{Reference Type}: Journal Article
{Title}: Effectiveness and Efficiency: Label-Aware Hierarchical Subgraph Learning for Protein-Protein Interaction.
{Author}: Zhou Y;Lin H;Xie L;Huang Y;Wu L;Li SZ;Chen W;
{Journal}: J Mol Biol
{Volume}: 0
{Issue}: 0
{Year}: 2024 Aug 3
{Factor}: 6.151
{DOI}: 10.1016/j.jmb.2024.168737
{Abstract}: The study of protein-protein interactions (PPIs) holds immense significance in understanding various biological activities, as well as in drug discovery and disease diagnosis. Existing deep learning methods for PPI prediction, including graph neural networks (GNNs), have been widely employed as the solutions, while they often experience a decline in performance in the real world. We claim that the topological shortcut is one of the key problems contributing negatively to the performance, according to our analysis. By modeling the PPIs as a graph with protein as nodes and interactions as edge types, the prevailing models tend to learn the pattern of nodes' degrees rather than intrinsic sequence-structure profiles, leading to the problem termed topological shortcut. The huge data growth of PPI leads to intensive computational costs and challenges computing devices, causing infeasibility in practice. To address the discussed problems, we propose a label-aware hierarchical subgraph learning method (laruGL-PPI) that can effectively infer PPIs while being interpretable. Specifically, we introduced edge-based subgraph sampling to effectively alleviate the problems of topological shortcuts and high computing costs. Besides, the inner-outer connections of PPIs are modeled as a hierarchical graph, together with the dependencies between interaction types constructed by a label graph.
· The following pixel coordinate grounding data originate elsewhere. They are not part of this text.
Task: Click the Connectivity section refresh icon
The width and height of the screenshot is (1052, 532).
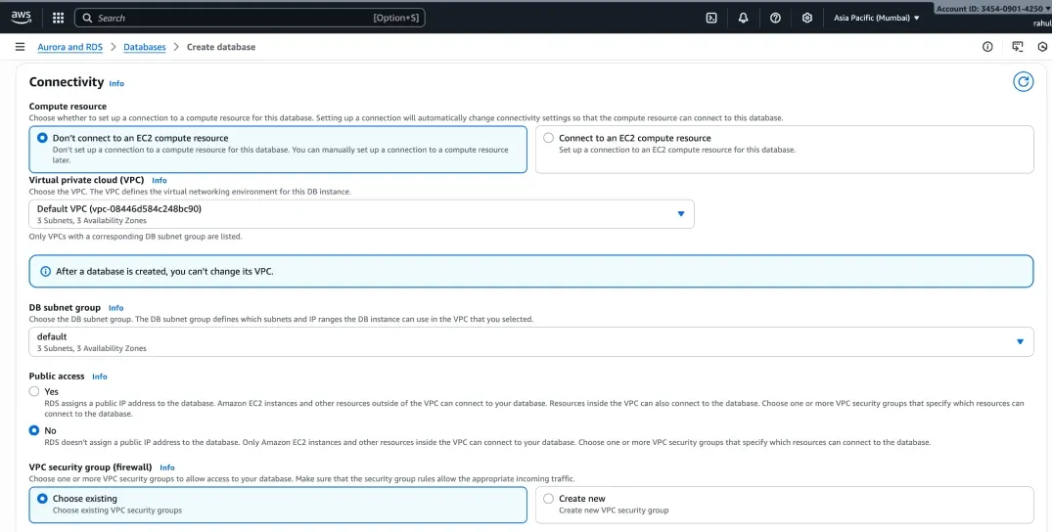Action: click(1023, 82)
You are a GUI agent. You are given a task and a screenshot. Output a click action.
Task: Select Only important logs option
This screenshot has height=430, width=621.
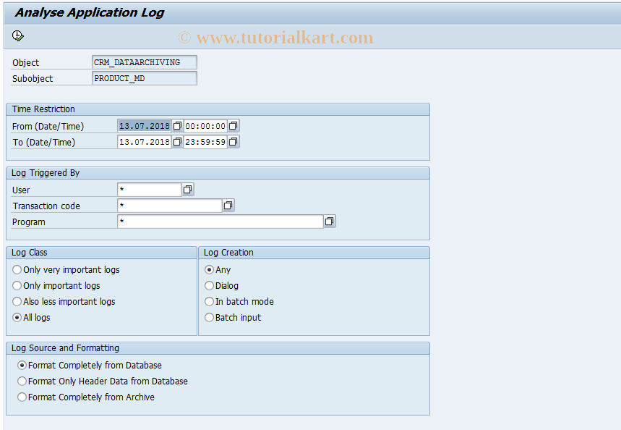pos(17,285)
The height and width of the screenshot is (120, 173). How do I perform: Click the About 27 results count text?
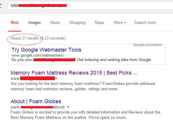pyautogui.click(x=25, y=38)
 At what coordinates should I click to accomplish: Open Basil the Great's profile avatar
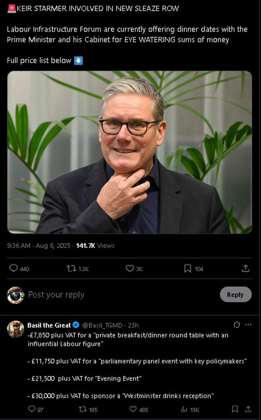point(16,329)
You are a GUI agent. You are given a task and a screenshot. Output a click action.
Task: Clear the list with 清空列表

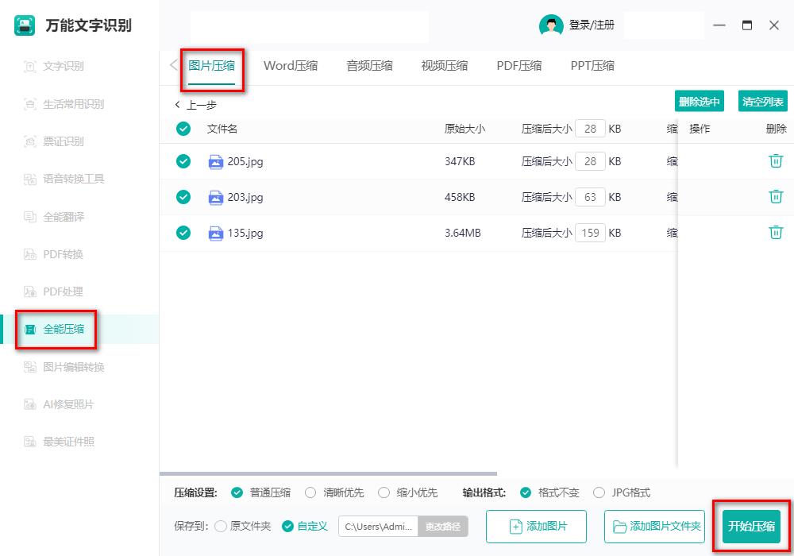click(764, 101)
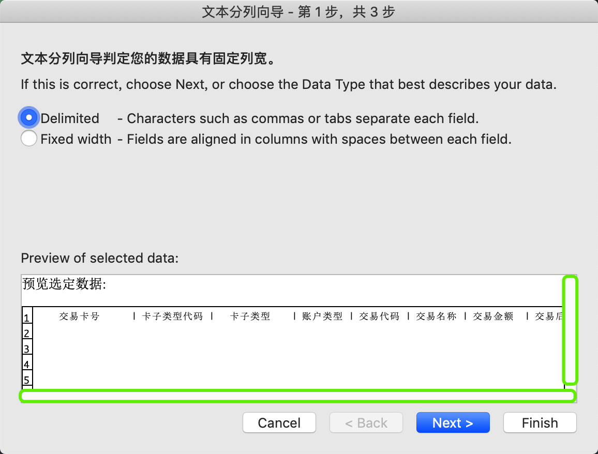Viewport: 598px width, 454px height.
Task: Select the Delimited radio button
Action: click(29, 118)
Extensive experiments conducted across various scales of PPI datasets have conclusively demonstrated that the laruGL-PPI method surpasses the most advanced PPI prediction techniques currently available, particularly in the testing of unseen proteins. Also, our model can recognize crucial sites of proteins, such as surface sites for binding and active sites for catalysis.